[Opening DATA RECORDS section]

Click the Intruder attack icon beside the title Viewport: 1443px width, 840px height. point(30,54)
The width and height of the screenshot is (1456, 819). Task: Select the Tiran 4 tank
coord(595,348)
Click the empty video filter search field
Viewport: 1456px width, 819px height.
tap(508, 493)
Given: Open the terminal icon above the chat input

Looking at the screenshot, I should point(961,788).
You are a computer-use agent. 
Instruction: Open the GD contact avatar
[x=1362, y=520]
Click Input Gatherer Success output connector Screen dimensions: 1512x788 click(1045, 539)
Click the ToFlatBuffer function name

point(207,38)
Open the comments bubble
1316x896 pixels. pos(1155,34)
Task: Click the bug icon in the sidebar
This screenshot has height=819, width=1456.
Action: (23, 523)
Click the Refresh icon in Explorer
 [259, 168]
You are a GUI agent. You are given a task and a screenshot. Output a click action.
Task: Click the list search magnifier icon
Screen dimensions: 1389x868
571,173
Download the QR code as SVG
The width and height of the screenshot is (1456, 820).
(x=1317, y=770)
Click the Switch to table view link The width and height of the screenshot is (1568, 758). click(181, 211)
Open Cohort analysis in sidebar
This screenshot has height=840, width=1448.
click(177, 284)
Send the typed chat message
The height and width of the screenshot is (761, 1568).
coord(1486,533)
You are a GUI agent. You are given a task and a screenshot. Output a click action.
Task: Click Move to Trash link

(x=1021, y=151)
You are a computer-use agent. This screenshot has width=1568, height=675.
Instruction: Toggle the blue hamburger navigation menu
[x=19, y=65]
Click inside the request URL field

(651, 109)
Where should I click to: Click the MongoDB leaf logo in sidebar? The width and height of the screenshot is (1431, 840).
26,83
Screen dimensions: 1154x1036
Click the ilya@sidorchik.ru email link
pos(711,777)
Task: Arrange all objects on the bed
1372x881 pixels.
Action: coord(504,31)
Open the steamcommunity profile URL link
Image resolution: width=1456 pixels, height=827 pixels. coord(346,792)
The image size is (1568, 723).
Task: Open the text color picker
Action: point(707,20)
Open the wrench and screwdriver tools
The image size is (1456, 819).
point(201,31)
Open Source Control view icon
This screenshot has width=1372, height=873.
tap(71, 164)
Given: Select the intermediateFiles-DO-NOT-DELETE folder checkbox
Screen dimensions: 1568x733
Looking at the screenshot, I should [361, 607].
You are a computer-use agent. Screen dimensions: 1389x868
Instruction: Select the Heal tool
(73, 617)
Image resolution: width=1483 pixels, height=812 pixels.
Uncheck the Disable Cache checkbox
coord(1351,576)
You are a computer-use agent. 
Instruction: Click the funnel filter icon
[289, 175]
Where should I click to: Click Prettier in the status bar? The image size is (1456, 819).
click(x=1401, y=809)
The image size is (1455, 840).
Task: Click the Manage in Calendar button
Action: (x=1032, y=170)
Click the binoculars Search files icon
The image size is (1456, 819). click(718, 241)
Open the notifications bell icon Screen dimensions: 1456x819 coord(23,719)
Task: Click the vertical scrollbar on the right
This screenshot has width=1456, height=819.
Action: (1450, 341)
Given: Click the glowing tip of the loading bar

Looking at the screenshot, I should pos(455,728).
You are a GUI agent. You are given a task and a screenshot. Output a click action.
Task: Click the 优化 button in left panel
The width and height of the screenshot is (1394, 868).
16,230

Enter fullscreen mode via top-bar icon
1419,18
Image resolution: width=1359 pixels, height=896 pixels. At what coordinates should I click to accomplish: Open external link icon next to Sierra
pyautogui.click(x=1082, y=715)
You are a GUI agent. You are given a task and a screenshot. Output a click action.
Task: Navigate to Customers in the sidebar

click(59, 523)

[Closing DATA RECORDS section]

Using the listing above, return word for word each line from the one that has "Instruction: Open the GD contact avatar" through the one that has "You are a computer-use agent. This", and no line outside that range.

Instruction: Open the GD contact avatar
[x=1362, y=520]
Click Input Gatherer Success output connector Screen dimensions: 1512x788 click(1045, 539)
Click the ToFlatBuffer function name

point(207,38)
Open the comments bubble
1316x896 pixels. pos(1155,34)
Task: Click the bug icon in the sidebar
This screenshot has height=819, width=1456.
Action: (23, 523)
Click the Refresh icon in Explorer
 [259, 168]
You are a GUI agent. You are given a task and a screenshot. Output a click action.
Task: Click the list search magnifier icon
Screen dimensions: 1389x868
571,173
Download the QR code as SVG
The width and height of the screenshot is (1456, 820).
(x=1317, y=770)
Click the Switch to table view link The width and height of the screenshot is (1568, 758). click(181, 211)
Open Cohort analysis in sidebar
This screenshot has height=840, width=1448.
click(177, 284)
Send the typed chat message
The height and width of the screenshot is (761, 1568).
coord(1486,533)
You are a GUI agent. You are given a task and a screenshot. Output a click action.
Task: Click Move to Trash link

(x=1021, y=151)
You are a computer-use agent. This screenshot has width=1568, height=675.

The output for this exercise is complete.